• **Requirement**
Return the data below exactly, minus the pictures.

===== Source records =====

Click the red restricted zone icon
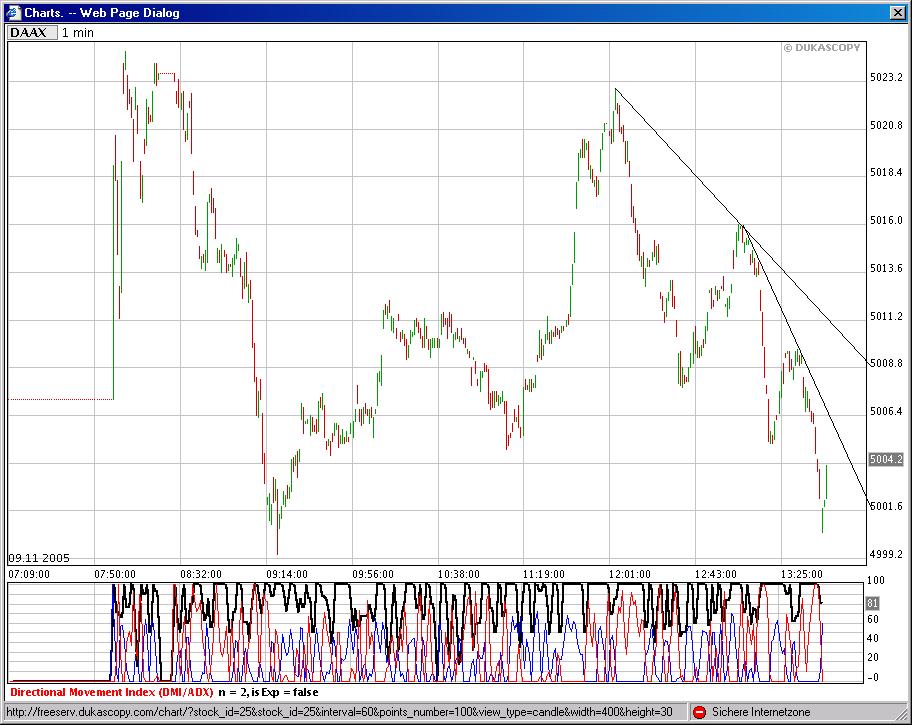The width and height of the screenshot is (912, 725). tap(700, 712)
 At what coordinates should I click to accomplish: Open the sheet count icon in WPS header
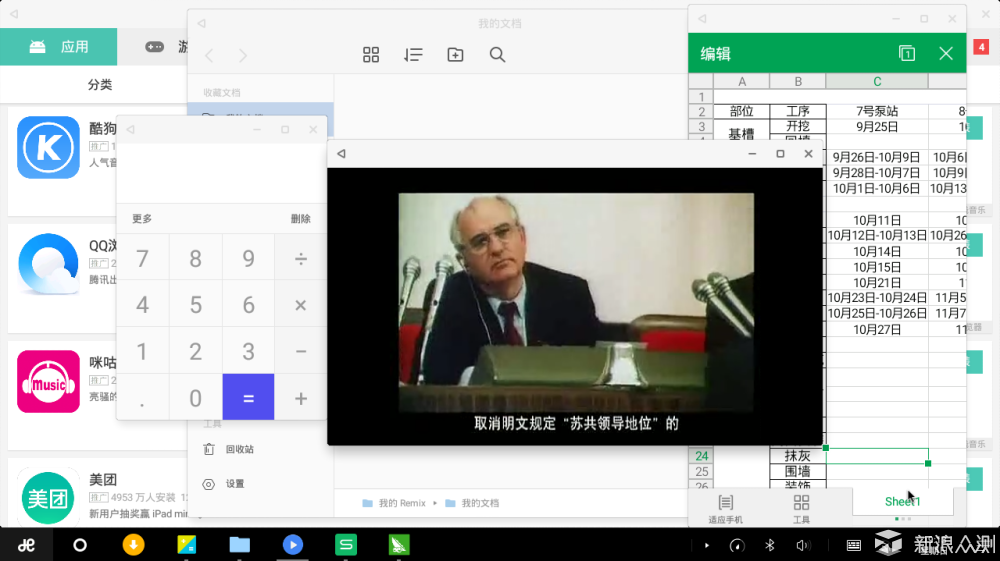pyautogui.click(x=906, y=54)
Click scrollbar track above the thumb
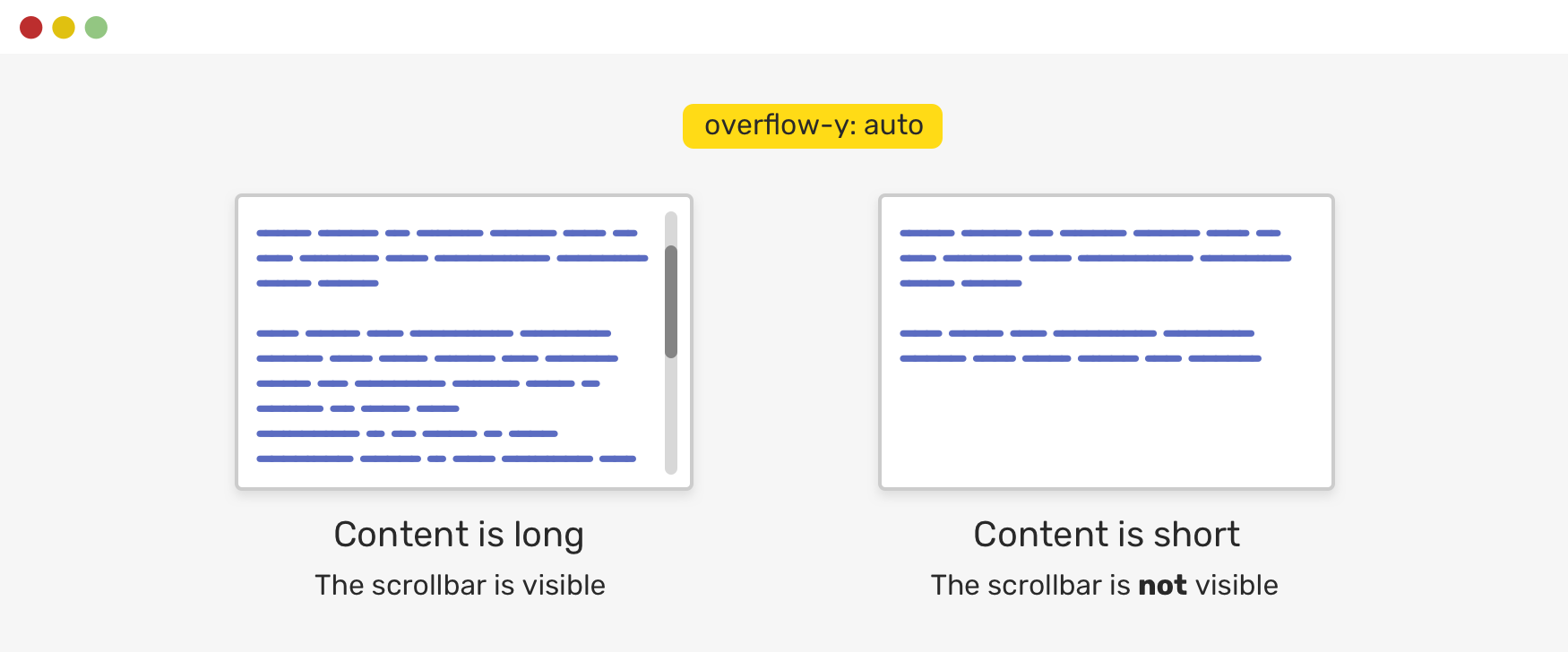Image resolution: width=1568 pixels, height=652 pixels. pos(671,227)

=====

• **Response box**
Click the red restricted zone icon
The width and height of the screenshot is (912, 725). tap(700, 712)
 At what coordinates should I click to accomplish: Open the sheet count icon in WPS header
pyautogui.click(x=906, y=54)
Click scrollbar track above the thumb
Image resolution: width=1568 pixels, height=652 pixels. pos(671,227)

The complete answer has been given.